Voice-first experiences that are more similar to those that are voice-added are often those with a larger screen, such as televisions. These are hybrids, because they combine the voice-only input with the voice-added output. Developers should treat this experience as equivalent to voice-only in regards to input considerations with one significant change: the addition of the display provides a space for the placement of the speech-derived text. Users can see what the device understands, and require less explicit confirmation than the voice-only counterparts.

Voice-Added

The final level of voice interaction is voice-added, where voice is no longer the primary tool for input or output. Voice-added is most commonly seen on mobile, where voice is added as an additional input mechanism to alleviate the pains of typing on an on-screen keyboard. At this point, with the strength of speech to text technology, voice-added rarely represents environments where voice is an output but another mode serves as the primary input tool. (Two example of non-vocal input paired with a primarily-voice output are from long ago: the Speak and Spell and the See ’n Say.)

The voice-added model continues the pattern of experiences needing less confirmation when voice becomes less important. Users should be able to clearly see the text representation of the speech, and can generally fall back to a keyboard when the speech to text is having too much difficulty, making correction easier. Another common UI pattern is to aid correction by displaying an interim transcript from the speech to text service.

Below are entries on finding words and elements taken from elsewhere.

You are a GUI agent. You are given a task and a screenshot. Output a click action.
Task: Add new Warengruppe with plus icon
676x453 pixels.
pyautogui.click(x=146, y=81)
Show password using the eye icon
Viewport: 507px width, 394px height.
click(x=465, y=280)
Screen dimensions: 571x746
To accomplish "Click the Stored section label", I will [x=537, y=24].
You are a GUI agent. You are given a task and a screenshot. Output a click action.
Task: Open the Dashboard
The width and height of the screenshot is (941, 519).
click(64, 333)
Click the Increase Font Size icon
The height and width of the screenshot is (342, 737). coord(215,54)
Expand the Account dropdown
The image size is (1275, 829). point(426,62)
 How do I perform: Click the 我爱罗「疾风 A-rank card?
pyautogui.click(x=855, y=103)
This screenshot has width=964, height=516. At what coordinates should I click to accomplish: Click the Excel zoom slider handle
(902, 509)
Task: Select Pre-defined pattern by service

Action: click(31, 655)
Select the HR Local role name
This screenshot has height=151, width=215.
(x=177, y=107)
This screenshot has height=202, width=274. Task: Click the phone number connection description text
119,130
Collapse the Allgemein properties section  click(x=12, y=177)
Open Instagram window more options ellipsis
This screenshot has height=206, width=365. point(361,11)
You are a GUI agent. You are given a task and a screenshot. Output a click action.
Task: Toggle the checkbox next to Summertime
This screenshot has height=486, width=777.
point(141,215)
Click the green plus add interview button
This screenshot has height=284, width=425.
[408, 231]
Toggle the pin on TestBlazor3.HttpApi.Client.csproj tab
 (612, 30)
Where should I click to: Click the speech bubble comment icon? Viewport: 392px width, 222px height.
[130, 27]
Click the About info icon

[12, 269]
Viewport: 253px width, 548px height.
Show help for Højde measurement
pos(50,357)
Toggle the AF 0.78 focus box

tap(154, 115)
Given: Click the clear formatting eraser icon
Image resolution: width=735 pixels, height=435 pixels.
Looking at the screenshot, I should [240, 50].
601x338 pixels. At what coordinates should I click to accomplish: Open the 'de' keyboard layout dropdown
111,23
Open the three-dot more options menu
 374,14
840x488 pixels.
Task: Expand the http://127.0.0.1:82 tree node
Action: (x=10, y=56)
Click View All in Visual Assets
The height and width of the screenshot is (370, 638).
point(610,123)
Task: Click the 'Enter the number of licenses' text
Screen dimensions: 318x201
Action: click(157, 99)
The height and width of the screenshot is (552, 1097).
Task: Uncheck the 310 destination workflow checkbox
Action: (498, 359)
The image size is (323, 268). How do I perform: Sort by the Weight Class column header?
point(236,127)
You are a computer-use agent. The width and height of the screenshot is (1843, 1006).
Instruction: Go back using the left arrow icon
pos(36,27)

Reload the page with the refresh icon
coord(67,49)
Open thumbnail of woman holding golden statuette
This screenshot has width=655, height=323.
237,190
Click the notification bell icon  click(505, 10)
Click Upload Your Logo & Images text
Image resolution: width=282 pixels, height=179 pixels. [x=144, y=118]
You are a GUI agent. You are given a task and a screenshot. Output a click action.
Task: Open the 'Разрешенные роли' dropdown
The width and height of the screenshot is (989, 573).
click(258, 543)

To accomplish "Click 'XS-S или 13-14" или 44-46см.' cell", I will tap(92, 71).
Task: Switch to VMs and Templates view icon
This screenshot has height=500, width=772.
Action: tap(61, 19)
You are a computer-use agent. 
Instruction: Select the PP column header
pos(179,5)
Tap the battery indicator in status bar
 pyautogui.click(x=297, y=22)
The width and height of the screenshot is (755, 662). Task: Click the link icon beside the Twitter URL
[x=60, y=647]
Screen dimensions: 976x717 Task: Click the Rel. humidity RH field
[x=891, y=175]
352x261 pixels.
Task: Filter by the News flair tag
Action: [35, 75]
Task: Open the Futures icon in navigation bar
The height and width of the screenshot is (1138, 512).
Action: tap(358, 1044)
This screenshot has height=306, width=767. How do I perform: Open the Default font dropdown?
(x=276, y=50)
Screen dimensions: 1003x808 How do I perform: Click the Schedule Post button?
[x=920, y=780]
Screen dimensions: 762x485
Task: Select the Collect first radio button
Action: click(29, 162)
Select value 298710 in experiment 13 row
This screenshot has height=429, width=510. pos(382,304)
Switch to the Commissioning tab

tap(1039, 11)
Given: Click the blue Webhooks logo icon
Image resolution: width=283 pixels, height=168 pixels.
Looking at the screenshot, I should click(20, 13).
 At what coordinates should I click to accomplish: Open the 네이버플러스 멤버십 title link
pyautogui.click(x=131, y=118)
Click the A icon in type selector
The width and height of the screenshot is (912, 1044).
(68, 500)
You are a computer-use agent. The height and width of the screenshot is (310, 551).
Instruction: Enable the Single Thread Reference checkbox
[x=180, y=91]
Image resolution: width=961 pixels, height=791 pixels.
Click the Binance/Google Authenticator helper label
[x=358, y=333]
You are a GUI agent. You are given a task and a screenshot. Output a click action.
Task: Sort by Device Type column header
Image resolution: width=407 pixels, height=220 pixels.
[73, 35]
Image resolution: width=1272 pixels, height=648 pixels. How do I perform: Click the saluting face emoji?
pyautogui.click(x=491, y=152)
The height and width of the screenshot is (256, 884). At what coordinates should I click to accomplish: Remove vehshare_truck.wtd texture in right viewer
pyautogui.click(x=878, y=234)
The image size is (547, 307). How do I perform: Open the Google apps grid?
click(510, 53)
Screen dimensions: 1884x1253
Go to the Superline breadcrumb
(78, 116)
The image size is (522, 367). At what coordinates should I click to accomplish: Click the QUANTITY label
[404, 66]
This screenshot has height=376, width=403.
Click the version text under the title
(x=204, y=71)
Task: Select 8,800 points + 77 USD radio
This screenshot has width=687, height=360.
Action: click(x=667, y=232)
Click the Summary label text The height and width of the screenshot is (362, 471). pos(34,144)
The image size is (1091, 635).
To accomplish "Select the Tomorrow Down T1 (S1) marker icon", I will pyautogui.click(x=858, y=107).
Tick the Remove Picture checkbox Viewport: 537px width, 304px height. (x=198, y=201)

Some services, such as the STT built directly into Chrome, will correct over time as people speak more and there is more context to draw upon, but users can also exit out early if they see that no automatic correction is possible.

Developers also need to think about the practical aspects of voice-input, especially on mobile. Always-on listening is a signifcant battery drain on phones, and most applications will not have subtle wake-word detection. Instead, a “car mode” or “voice mode” can split the difference, adding large action buttons that trigger common actions, including turning on the listening mode of the app. Developers can also take this as a signal of a move toward eyes-free usage, and trigger a voice-first interface, including a change in reliance on voice output.

The desirability of a voice output for voice-added applications is dependent both on the usage state and the use case. A shopping website that uses speech as a better search input will likely call for no vocal response at all, instead displaying results in a traditional sense. Meanwhile, an app that will have a vocal or audio aspect as a result of the interaction (such as a phone dialer or music app), can use voice as an output, instigating a conversational interface with the user. This is, finally, the last lesson of voice levels: as applications move away from voice, interactions tends to become less conversational as data flows through more than natural language.

In all, the different levels of voice are not true levels at all, but a slide on which an application can move up and down where voice shows more or less primacy. When voice reigns, applications needs to take on much of the burden on instigating proactive confirmations and paring responses of everything but the absolute essentials, building a more conversational interaction style. As voice becomes more of an additive part of the experience, applications can add secondary and tertiary information and rely on the user input more as it becomes more precise. Ultimately, the most important item for developers to remember is that an application’s level is not static, and developers need to prepare for the loss of modes. In short, anticipate the users’ behaviors, and the users’ needs.